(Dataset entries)
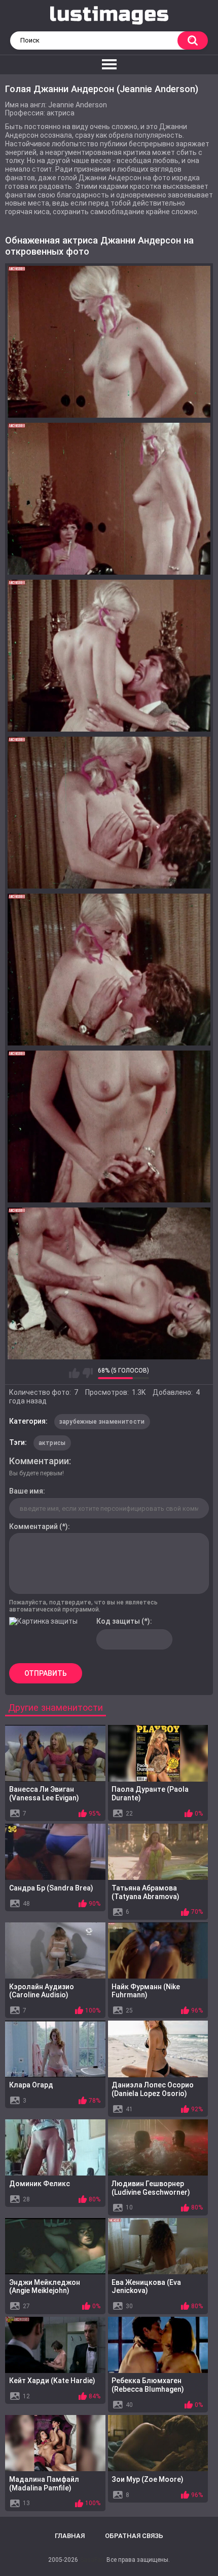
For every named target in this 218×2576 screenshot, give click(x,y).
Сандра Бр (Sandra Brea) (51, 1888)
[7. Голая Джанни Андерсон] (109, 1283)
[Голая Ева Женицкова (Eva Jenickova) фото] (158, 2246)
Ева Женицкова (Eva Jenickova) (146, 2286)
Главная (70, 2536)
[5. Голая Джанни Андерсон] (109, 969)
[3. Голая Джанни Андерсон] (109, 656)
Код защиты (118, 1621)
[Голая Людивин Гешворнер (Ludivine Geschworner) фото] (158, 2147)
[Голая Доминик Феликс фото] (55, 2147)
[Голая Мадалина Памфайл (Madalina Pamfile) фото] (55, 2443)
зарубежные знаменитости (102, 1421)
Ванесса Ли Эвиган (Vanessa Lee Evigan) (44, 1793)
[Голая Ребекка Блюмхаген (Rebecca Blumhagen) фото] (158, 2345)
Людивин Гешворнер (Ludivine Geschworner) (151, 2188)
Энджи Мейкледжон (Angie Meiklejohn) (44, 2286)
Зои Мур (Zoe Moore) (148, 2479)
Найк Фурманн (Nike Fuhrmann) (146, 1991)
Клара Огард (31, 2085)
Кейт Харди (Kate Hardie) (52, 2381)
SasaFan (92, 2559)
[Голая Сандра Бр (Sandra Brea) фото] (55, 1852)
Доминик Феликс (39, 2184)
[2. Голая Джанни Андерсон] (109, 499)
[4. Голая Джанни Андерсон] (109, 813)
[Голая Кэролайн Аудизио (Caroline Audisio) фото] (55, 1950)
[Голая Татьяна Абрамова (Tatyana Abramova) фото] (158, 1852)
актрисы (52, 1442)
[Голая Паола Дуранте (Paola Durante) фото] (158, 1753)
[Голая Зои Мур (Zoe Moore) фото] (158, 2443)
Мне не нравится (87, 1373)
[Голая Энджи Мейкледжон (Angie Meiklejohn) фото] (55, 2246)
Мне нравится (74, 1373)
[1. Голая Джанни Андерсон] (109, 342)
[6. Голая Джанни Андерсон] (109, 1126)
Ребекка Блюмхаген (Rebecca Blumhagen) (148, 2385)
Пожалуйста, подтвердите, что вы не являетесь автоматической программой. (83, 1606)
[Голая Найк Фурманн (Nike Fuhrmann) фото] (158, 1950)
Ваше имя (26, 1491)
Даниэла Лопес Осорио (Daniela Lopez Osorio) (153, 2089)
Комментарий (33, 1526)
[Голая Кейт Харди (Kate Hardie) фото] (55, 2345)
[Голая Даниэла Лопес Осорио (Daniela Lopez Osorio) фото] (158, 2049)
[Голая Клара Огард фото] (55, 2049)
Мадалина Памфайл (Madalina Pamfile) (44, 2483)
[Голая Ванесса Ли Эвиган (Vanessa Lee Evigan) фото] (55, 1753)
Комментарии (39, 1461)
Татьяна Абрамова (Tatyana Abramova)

==

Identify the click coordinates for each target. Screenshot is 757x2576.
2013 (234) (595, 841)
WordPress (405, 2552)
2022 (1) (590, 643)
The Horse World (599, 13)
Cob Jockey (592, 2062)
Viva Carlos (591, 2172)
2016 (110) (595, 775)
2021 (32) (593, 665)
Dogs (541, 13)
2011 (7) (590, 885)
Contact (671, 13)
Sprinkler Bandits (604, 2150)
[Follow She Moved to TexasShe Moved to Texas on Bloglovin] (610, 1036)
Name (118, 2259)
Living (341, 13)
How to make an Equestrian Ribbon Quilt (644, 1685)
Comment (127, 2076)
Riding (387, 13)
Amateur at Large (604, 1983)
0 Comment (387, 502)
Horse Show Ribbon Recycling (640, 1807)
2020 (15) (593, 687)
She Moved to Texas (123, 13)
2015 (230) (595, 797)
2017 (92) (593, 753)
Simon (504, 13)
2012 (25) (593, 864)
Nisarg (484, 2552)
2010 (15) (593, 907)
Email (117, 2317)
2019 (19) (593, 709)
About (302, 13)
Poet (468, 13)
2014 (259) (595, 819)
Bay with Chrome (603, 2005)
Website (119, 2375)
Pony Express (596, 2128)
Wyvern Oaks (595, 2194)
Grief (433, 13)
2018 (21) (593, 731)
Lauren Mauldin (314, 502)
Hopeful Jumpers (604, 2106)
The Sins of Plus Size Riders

### [TASK OBJECTIVE]
The required output is the stretch of entries above from the line containing "[6. Голая Джанни Андерсон] (109, 1126)" through the line containing "[Голая Кейт Харди", reproduced exactly.

### [PROBLEM SOLUTION]
[6. Голая Джанни Андерсон] (109, 1126)
Ребекка Блюмхаген (Rebecca Blumhagen) (148, 2385)
Пожалуйста, подтвердите, что вы не являетесь автоматической программой. (83, 1606)
[Голая Найк Фурманн (Nike Fuhrmann) фото] (158, 1950)
Ваше имя (26, 1491)
Даниэла Лопес Осорио (Daniela Lopez Osorio) (153, 2089)
Комментарий (33, 1526)
[Голая Кейт Харди (Kate Hardie) фото] (55, 2345)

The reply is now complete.